::: Given entries
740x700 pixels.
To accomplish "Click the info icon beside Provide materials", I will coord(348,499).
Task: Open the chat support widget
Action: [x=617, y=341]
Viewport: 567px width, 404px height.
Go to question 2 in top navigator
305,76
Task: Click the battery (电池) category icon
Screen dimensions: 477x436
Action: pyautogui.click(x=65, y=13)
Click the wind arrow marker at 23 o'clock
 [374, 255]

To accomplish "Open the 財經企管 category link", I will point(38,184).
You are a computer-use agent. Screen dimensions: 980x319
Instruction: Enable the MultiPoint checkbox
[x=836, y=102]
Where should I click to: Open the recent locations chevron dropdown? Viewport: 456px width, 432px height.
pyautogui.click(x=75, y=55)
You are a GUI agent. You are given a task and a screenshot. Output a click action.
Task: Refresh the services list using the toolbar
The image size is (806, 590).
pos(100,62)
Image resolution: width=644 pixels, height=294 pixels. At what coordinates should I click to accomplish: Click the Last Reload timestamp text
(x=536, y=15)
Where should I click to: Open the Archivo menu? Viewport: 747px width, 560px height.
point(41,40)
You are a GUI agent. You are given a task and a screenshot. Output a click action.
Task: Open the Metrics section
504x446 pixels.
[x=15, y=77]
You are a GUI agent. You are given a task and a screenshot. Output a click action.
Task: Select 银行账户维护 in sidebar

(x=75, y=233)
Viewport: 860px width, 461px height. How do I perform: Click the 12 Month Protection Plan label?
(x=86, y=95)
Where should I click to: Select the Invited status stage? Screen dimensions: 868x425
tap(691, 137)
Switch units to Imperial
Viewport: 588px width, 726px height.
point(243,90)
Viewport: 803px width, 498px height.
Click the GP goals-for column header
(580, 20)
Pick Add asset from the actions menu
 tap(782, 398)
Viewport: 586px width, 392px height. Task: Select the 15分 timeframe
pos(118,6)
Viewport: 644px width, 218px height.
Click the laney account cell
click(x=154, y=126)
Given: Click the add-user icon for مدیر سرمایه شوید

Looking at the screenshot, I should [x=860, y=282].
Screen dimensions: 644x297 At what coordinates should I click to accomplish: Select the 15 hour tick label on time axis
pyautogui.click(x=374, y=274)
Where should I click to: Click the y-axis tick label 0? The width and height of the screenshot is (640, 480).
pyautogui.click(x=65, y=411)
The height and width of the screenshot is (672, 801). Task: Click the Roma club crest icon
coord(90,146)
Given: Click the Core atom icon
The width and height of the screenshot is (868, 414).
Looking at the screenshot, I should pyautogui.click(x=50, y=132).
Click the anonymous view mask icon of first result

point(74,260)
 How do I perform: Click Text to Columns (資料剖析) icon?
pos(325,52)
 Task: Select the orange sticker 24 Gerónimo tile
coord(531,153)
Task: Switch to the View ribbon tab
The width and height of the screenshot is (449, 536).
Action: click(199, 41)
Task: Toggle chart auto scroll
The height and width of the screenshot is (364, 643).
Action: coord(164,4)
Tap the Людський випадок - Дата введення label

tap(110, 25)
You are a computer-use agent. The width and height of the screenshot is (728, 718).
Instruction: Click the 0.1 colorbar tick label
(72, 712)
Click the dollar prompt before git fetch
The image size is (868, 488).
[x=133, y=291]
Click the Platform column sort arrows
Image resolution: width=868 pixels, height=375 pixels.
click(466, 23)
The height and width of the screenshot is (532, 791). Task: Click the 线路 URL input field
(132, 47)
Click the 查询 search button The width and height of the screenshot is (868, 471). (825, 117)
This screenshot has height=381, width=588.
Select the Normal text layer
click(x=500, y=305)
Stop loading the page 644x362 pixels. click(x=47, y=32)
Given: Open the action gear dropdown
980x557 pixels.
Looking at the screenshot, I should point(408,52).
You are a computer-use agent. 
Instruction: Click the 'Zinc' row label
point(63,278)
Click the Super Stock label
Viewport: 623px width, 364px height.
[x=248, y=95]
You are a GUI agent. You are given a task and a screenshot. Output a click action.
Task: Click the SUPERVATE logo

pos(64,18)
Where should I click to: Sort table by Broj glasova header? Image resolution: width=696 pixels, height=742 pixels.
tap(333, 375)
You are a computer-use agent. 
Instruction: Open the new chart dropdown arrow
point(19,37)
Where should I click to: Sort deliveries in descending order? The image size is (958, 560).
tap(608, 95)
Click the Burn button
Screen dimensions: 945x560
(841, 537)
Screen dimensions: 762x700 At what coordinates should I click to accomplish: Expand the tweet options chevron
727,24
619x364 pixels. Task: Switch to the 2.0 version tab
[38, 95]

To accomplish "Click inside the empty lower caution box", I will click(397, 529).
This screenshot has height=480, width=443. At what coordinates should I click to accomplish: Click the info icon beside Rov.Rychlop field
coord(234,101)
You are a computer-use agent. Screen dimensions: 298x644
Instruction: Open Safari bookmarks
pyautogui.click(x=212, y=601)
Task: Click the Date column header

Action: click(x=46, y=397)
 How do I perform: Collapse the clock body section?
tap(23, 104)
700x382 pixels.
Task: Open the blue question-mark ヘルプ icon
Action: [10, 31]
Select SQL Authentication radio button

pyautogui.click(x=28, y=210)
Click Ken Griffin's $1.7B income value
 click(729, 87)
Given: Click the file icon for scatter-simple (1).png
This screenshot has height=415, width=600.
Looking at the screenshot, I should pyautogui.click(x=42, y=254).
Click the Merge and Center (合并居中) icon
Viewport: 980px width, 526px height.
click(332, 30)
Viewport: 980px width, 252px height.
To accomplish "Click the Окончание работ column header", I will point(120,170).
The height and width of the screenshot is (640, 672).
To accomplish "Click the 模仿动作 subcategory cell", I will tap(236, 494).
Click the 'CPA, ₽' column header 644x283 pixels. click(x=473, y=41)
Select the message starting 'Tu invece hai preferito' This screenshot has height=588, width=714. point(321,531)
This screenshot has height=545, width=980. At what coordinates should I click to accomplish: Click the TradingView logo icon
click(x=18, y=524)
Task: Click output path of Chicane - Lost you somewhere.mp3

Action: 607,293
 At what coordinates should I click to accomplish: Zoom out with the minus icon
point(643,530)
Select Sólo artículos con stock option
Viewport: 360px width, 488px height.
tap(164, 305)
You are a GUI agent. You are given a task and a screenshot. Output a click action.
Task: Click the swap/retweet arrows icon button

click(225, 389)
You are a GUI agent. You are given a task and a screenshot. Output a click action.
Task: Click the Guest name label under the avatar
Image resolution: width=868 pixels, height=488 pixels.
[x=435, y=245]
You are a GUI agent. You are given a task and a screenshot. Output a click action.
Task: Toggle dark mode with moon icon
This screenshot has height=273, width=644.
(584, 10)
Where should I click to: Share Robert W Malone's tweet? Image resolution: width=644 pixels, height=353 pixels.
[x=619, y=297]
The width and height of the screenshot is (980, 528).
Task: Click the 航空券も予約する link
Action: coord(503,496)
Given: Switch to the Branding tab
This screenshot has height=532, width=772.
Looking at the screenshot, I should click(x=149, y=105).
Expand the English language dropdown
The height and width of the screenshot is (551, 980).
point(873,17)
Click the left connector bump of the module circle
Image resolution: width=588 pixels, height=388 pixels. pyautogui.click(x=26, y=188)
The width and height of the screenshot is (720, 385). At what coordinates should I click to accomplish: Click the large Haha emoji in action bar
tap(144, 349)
::::::
→ Assigned task
Reproduce the complete data exactly as presented above.

→ Solution for this problem
740x700 pixels.
To accomplish "Click the info icon beside Provide materials", I will coord(348,499).
Task: Open the chat support widget
Action: [x=617, y=341]
Viewport: 567px width, 404px height.
Go to question 2 in top navigator
305,76
Task: Click the battery (电池) category icon
Screen dimensions: 477x436
Action: pyautogui.click(x=65, y=13)
Click the wind arrow marker at 23 o'clock
 [374, 255]

To accomplish "Open the 財經企管 category link", I will point(38,184).
You are a computer-use agent. Screen dimensions: 980x319
Instruction: Enable the MultiPoint checkbox
[x=836, y=102]
Where should I click to: Open the recent locations chevron dropdown? Viewport: 456px width, 432px height.
pyautogui.click(x=75, y=55)
You are a GUI agent. You are given a task and a screenshot. Output a click action.
Task: Refresh the services list using the toolbar
The image size is (806, 590).
pos(100,62)
Image resolution: width=644 pixels, height=294 pixels. At what coordinates should I click to accomplish: Click the Last Reload timestamp text
(x=536, y=15)
Where should I click to: Open the Archivo menu? Viewport: 747px width, 560px height.
point(41,40)
You are a GUI agent. You are given a task and a screenshot. Output a click action.
Task: Open the Metrics section
504x446 pixels.
[x=15, y=77]
You are a GUI agent. You are given a task and a screenshot. Output a click action.
Task: Select 银行账户维护 in sidebar

(x=75, y=233)
Viewport: 860px width, 461px height. How do I perform: Click the 12 Month Protection Plan label?
(x=86, y=95)
Where should I click to: Select the Invited status stage? Screen dimensions: 868x425
tap(691, 137)
Switch units to Imperial
Viewport: 588px width, 726px height.
point(243,90)
Viewport: 803px width, 498px height.
Click the GP goals-for column header
(580, 20)
Pick Add asset from the actions menu
 tap(782, 398)
Viewport: 586px width, 392px height. Task: Select the 15分 timeframe
pos(118,6)
Viewport: 644px width, 218px height.
Click the laney account cell
click(x=154, y=126)
Given: Click the add-user icon for مدیر سرمایه شوید

Looking at the screenshot, I should [x=860, y=282].
Screen dimensions: 644x297 At what coordinates should I click to accomplish: Select the 15 hour tick label on time axis
pyautogui.click(x=374, y=274)
Where should I click to: Click the y-axis tick label 0? The width and height of the screenshot is (640, 480).
pyautogui.click(x=65, y=411)
The height and width of the screenshot is (672, 801). Task: Click the Roma club crest icon
coord(90,146)
Given: Click the Core atom icon
The width and height of the screenshot is (868, 414).
Looking at the screenshot, I should pyautogui.click(x=50, y=132).
Click the anonymous view mask icon of first result

point(74,260)
 How do I perform: Click Text to Columns (資料剖析) icon?
pos(325,52)
 Task: Select the orange sticker 24 Gerónimo tile
coord(531,153)
Task: Switch to the View ribbon tab
The width and height of the screenshot is (449, 536).
Action: click(199, 41)
Task: Toggle chart auto scroll
The height and width of the screenshot is (364, 643).
Action: coord(164,4)
Tap the Людський випадок - Дата введення label

tap(110, 25)
You are a computer-use agent. The width and height of the screenshot is (728, 718).
Instruction: Click the 0.1 colorbar tick label
(72, 712)
Click the dollar prompt before git fetch
The image size is (868, 488).
[x=133, y=291]
Click the Platform column sort arrows
Image resolution: width=868 pixels, height=375 pixels.
click(466, 23)
The height and width of the screenshot is (532, 791). Task: Click the 线路 URL input field
(132, 47)
Click the 查询 search button The width and height of the screenshot is (868, 471). (825, 117)
This screenshot has height=381, width=588.
Select the Normal text layer
click(x=500, y=305)
Stop loading the page 644x362 pixels. click(x=47, y=32)
Given: Open the action gear dropdown
980x557 pixels.
Looking at the screenshot, I should point(408,52).
You are a computer-use agent. 
Instruction: Click the 'Zinc' row label
point(63,278)
Click the Super Stock label
Viewport: 623px width, 364px height.
[x=248, y=95]
You are a GUI agent. You are given a task and a screenshot. Output a click action.
Task: Click the SUPERVATE logo

pos(64,18)
Where should I click to: Sort table by Broj glasova header? Image resolution: width=696 pixels, height=742 pixels.
tap(333, 375)
You are a computer-use agent. 
Instruction: Open the new chart dropdown arrow
point(19,37)
Where should I click to: Sort deliveries in descending order? The image size is (958, 560).
tap(608, 95)
Click the Burn button
Screen dimensions: 945x560
(841, 537)
Screen dimensions: 762x700 At what coordinates should I click to accomplish: Expand the tweet options chevron
727,24
619x364 pixels. Task: Switch to the 2.0 version tab
[38, 95]

To accomplish "Click inside the empty lower caution box", I will click(397, 529).
This screenshot has height=480, width=443. At what coordinates should I click to accomplish: Click the info icon beside Rov.Rychlop field
coord(234,101)
You are a computer-use agent. Screen dimensions: 298x644
Instruction: Open Safari bookmarks
pyautogui.click(x=212, y=601)
Task: Click the Date column header

Action: click(x=46, y=397)
 How do I perform: Collapse the clock body section?
tap(23, 104)
700x382 pixels.
Task: Open the blue question-mark ヘルプ icon
Action: [10, 31]
Select SQL Authentication radio button

pyautogui.click(x=28, y=210)
Click Ken Griffin's $1.7B income value
 click(729, 87)
Given: Click the file icon for scatter-simple (1).png
This screenshot has height=415, width=600.
Looking at the screenshot, I should pyautogui.click(x=42, y=254).
Click the Merge and Center (合并居中) icon
Viewport: 980px width, 526px height.
click(332, 30)
Viewport: 980px width, 252px height.
To accomplish "Click the Окончание работ column header", I will point(120,170).
The height and width of the screenshot is (640, 672).
To accomplish "Click the 模仿动作 subcategory cell", I will tap(236, 494).
Click the 'CPA, ₽' column header 644x283 pixels. click(x=473, y=41)
Select the message starting 'Tu invece hai preferito' This screenshot has height=588, width=714. point(321,531)
This screenshot has height=545, width=980. At what coordinates should I click to accomplish: Click the TradingView logo icon
click(x=18, y=524)
Task: Click output path of Chicane - Lost you somewhere.mp3

Action: 607,293
 At what coordinates should I click to accomplish: Zoom out with the minus icon
point(643,530)
Select Sólo artículos con stock option
Viewport: 360px width, 488px height.
tap(164, 305)
You are a GUI agent. You are given a task and a screenshot. Output a click action.
Task: Click the swap/retweet arrows icon button

click(225, 389)
You are a GUI agent. You are given a task and a screenshot. Output a click action.
Task: Click the Guest name label under the avatar
Image resolution: width=868 pixels, height=488 pixels.
[x=435, y=245]
You are a GUI agent. You are given a task and a screenshot. Output a click action.
Task: Toggle dark mode with moon icon
This screenshot has height=273, width=644.
(584, 10)
Where should I click to: Share Robert W Malone's tweet? Image resolution: width=644 pixels, height=353 pixels.
[x=619, y=297]
The width and height of the screenshot is (980, 528).
Task: Click the 航空券も予約する link
Action: coord(503,496)
Given: Switch to the Branding tab
This screenshot has height=532, width=772.
Looking at the screenshot, I should click(x=149, y=105).
Expand the English language dropdown
The height and width of the screenshot is (551, 980).
point(873,17)
Click the left connector bump of the module circle
Image resolution: width=588 pixels, height=388 pixels. pyautogui.click(x=26, y=188)
The width and height of the screenshot is (720, 385). At what coordinates should I click to accomplish: Click the large Haha emoji in action bar
tap(144, 349)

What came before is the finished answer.